实现方式概览(智能 + 自动 + 回流)
定时脚本自动更新 PPPoE 地址
这段脚本会定时(每10分钟)获取 pppoe-out1 接口的当前公网 IP 地址,并将其添加到 address-list 中,确保公网 IP 地址在地址列表中时刻保持最新。
/system script
add name=update-wan-ip policy=read,write source="

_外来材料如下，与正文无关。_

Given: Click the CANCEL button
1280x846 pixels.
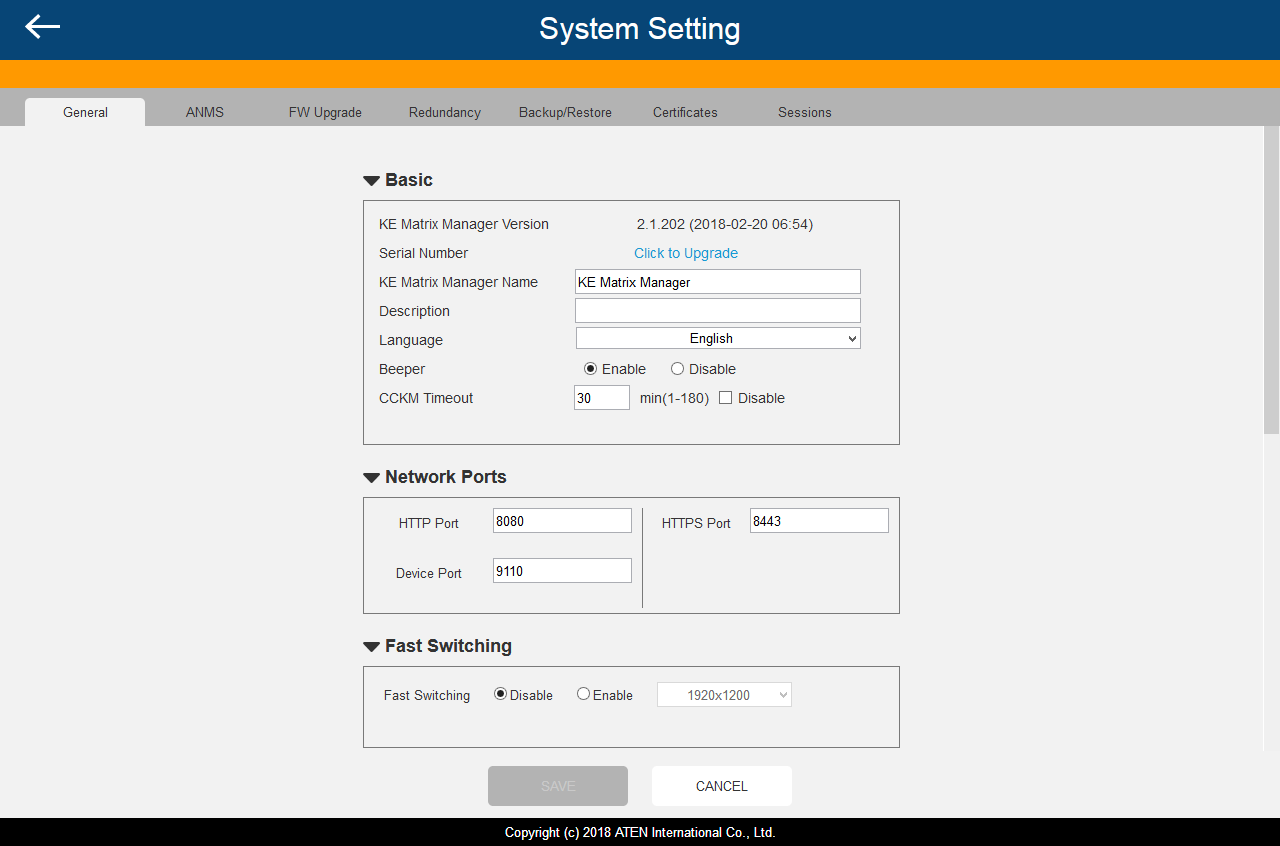Looking at the screenshot, I should click(x=722, y=786).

:local current [/ip address get [find interface=pppoe-out1] address];
:local ip [:pick \$current 0 [:find \$current \"/\"]];
/ip firewall address-list remove [find list=wan-ip];
/ip firewall address-list add list=wan-ip address=\$ip timeout=1h;
"
此脚本的工作原理:
- 使用
:local current获取pppoe-out1接口的地址。 - 使用
:pick和:find截取 IP 地址部分(去掉/24等网络掩码信息)。 - 使用
/ip firewall address-list移除旧的 IP 并将新的公网 IP 地址添加到名为wan-ip的地址列表中,超时设置为1小时。
设置定时器定期执行脚本
为了每10分钟更新一次公网 IP 地址,可以使用如下定时任务:
/system scheduler
add name=update-wan-ip interval=10m on-event=update-wan-ip
配置端口映射(智能公网 IP 映射)
接下来,使用 dst-nat 配置进行端口映射,并结合刚才的 wan-ip 地址列表实现智能公网 IP 映射。这个配置会确保仅当当前 PPPoE 获取的 IP 地址存在时,才会进行端口转发。
/ip firewall nat
add chain=dstnat dst-address-list=wan-ip protocol=tcp dst-port=5000,5001,5002,9091 \
action=dst-nat to-addresses=10.10.10.66 comment="智能公网IP映射"
解析:
dst-address-list=wan-ip:指向刚才创建的wan-ip地址列表。protocol=tcp dst-port=5000,5001,5002,9091:匹配指定的 TCP 端口(例如:5000、5001、5002、9091)。action=dst-nat to-addresses=10.10.10.66:将请求的流量转发到内网地址10.10.10.66上,假设这是目标设备的内部 IP。comment="智能公网IP映射":注释,用于标识规则的功能。
进一步优化建议
配置定时更新更精细化(可选)
可以根据实际需求,调整更新公网 IP 的间隔时间。比如,如果你发现 IP 地址更改频率较高,可以将更新频率改为每5分钟一次,而不是10分钟。
/system scheduler
add name=update-wan-ip interval=5m on-event=update-wan-ip
使用 src-nat 限制仅对外网访问
为了提高安全性,您可以添加额外的规则来限制从外部访问内网端口的流量。举例来说,可以指定仅允许来自特定子网的流量访问内网服务器。
/ip firewall filter
add chain=input src-address=192.168.1.0/24 protocol=tcp dst-port=5000,5001,5002,9091 action=accept comment="允许局域网访问映射端口"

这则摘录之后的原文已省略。